The Taxation (Bright-line Test for Residential Land) Bill, introduced on 25 August, will enact another of the property tax measures announced in Budget 2015. Key changes are as follows.
- Income tax will be payable on any gains from the disposal of residential land acquired and disposed of within two year.
- “Residential land” will be specifically defined but will exclude land that is used predominantly as business premises or farmland.
- There will be three specific exceptions to the rule – in some circumstances a disposal of land that is the main home of the transferor (the main home exemption), a disposal of inherited land, a transfer under a relationship property agreement.
- The main home exemption will apply if the property has been used predominantly, for most of the time that the person has owned the land, as their main home (ie when it has been mainly used as their residence).
- Subject to limitations, the main home exemption will apply when the dwelling is the main home of a beneficiary of the trust but not if the “principal settlor” (the one settlor that has settled the most property, by value, on the trust) has a main home that is not owned by that trust.

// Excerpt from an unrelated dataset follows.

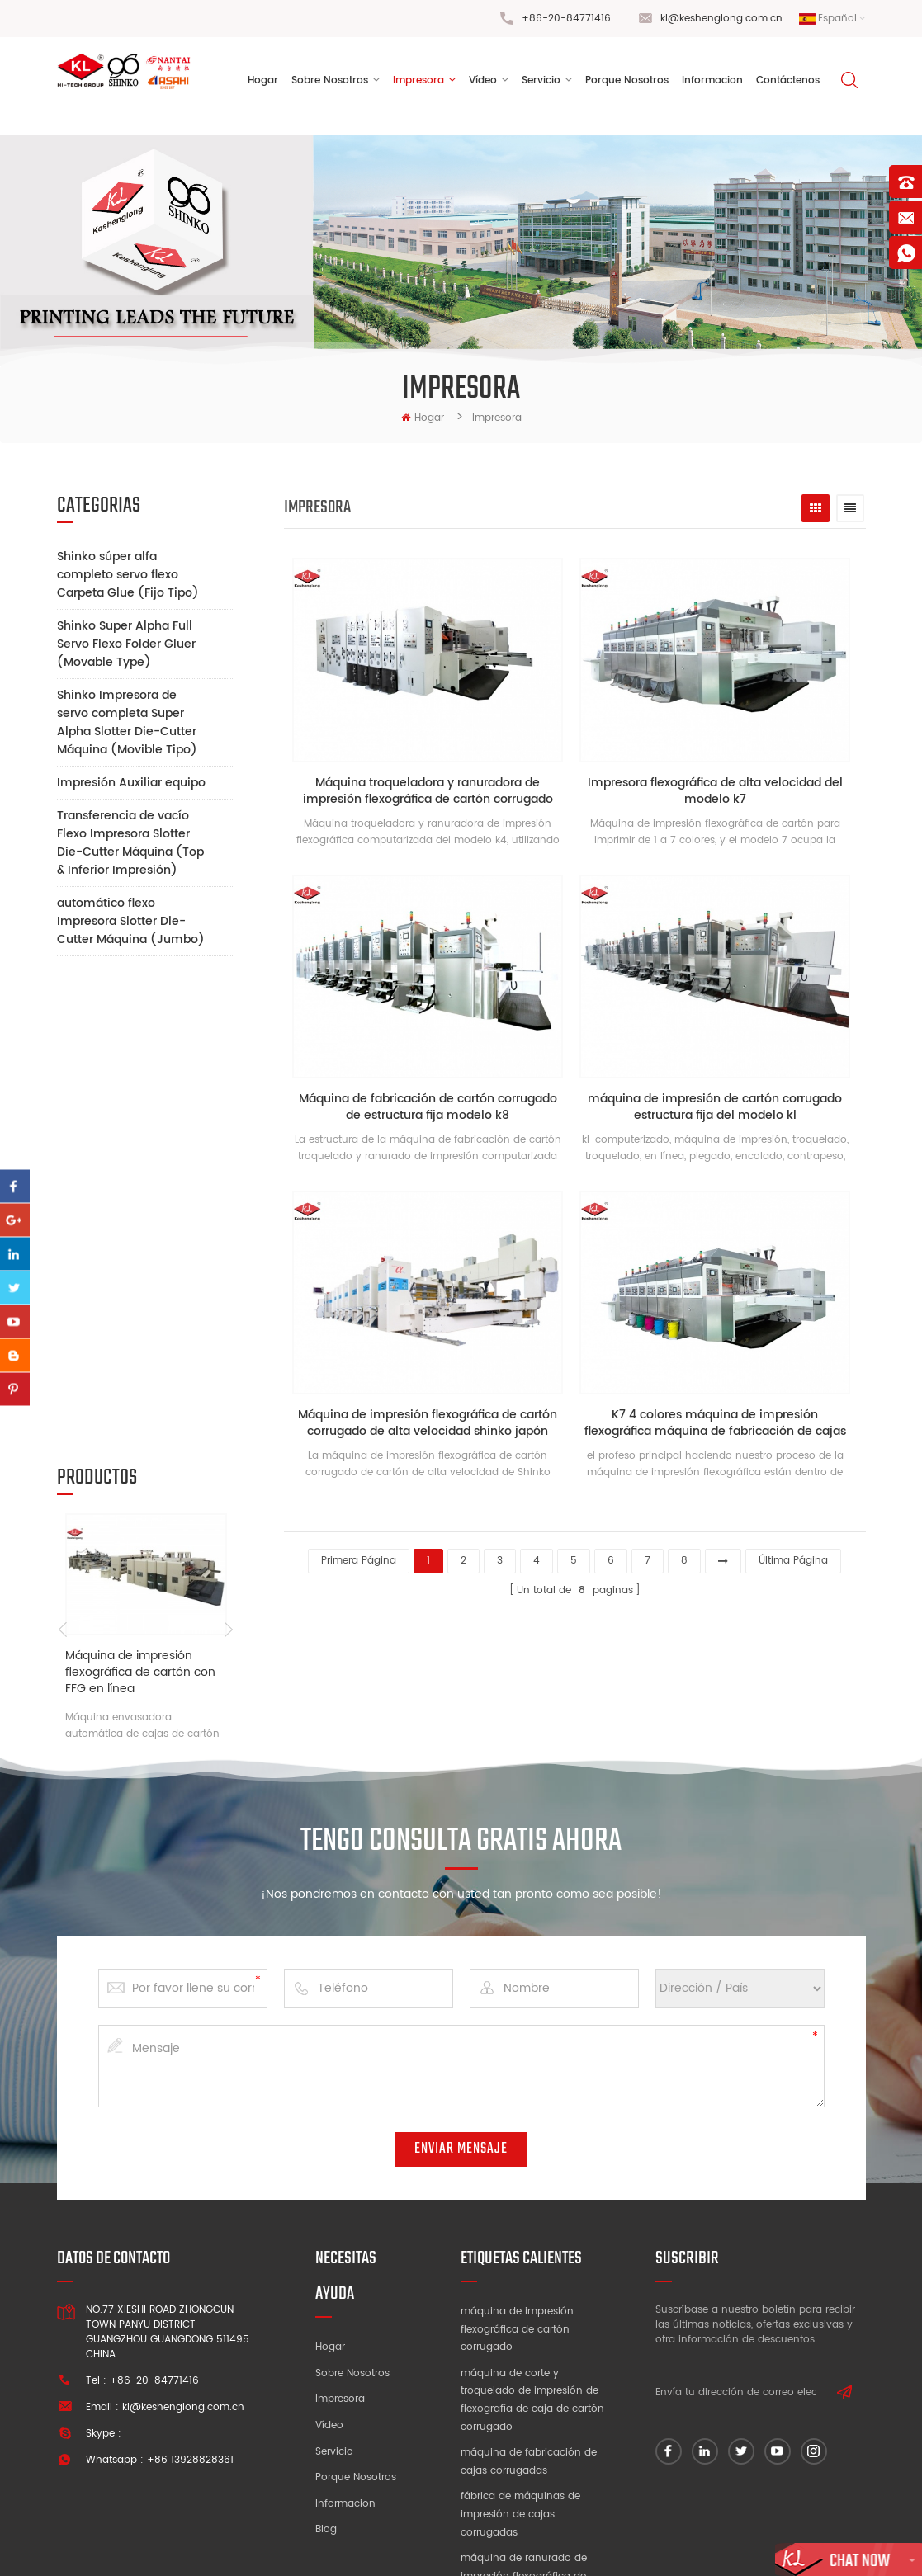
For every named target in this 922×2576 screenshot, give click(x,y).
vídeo (483, 82)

- The main home exemption cannot be claimed if the owner has claimed the exemption twice in relation to other properties in the previous two years.
- Taxpayers will be allowed deductions for land subject to the bright-line test according to ordinary rules.

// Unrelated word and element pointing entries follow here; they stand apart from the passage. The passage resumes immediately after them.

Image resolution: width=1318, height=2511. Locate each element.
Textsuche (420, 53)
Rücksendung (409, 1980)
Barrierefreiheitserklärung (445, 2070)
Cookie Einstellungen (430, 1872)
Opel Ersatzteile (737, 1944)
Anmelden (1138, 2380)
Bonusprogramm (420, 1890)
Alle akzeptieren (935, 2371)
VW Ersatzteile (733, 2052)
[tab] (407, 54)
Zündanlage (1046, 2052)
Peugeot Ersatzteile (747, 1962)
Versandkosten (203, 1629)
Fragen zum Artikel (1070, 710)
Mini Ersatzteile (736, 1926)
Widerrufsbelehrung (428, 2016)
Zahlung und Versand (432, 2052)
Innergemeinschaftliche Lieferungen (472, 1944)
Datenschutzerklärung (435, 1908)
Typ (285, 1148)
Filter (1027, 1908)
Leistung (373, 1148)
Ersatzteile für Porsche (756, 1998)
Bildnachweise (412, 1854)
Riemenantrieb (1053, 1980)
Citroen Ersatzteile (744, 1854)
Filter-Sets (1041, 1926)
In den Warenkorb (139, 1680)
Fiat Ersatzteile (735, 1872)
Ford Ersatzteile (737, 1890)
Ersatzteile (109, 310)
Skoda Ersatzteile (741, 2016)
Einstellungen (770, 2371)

- Losses arising only from the bright-line test (excluding losses arising from a transfer of land to an associated person) will be ring-fenced and available for offset only against taxable gains arising under the land sale rule.
- There will be specific anti-avoidance rules to prevent the use of land-rich companies or trusts to circumvent the bright-line test.

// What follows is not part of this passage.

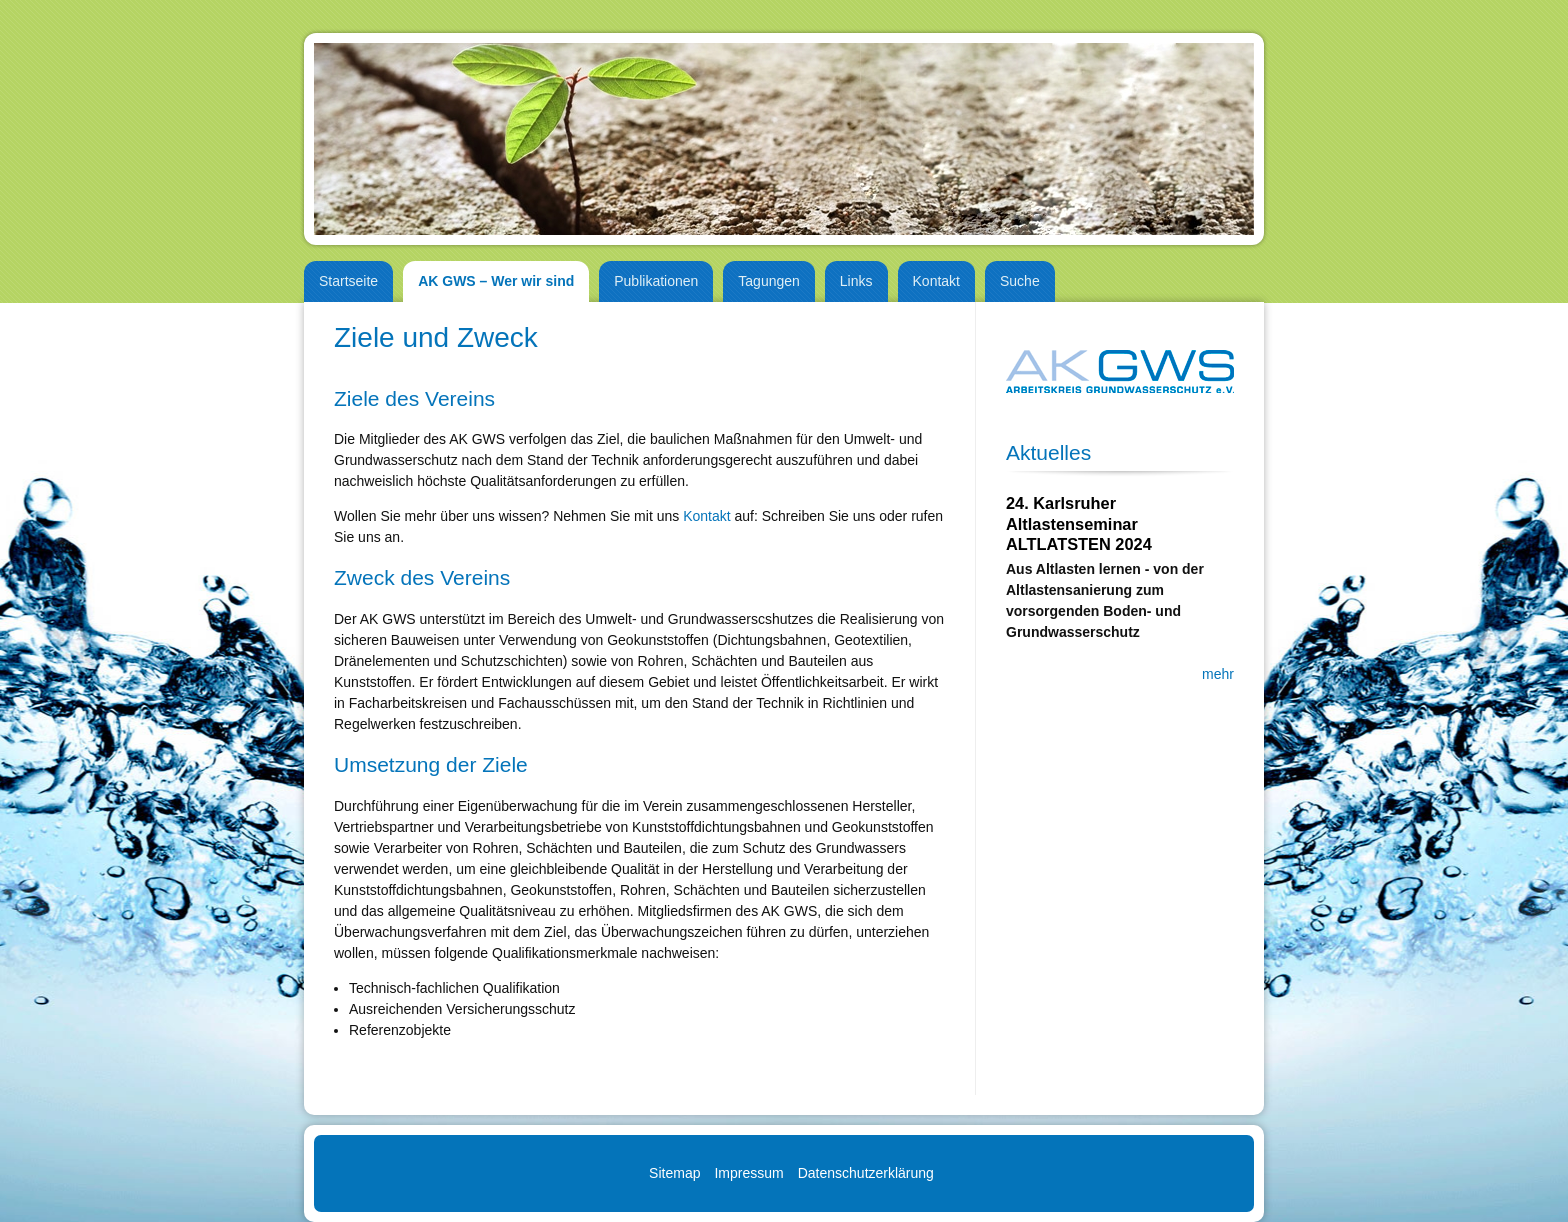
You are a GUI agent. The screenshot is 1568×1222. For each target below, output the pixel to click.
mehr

- A “non-active” complying trust will not have to file a return of income for tax years in which the trustee derives no income, has no deductions, has not disposed of any trust assets and has not been a party to transactions that have given rise to income in another person’s hands or have given rise to fringe benefits to any employee.
The bright-line test will apply to land for which an agreement for sale and purchase is entered into on or after 1 October 2015, and which is subsequently disposed of. A copy of the Bill and related commentary can be viewed at taxpolicy.ird.govt.nz/news
UPDATE: The Taxation (Bright-line Test for Residential Land) Bill was passed on 16 November 2015.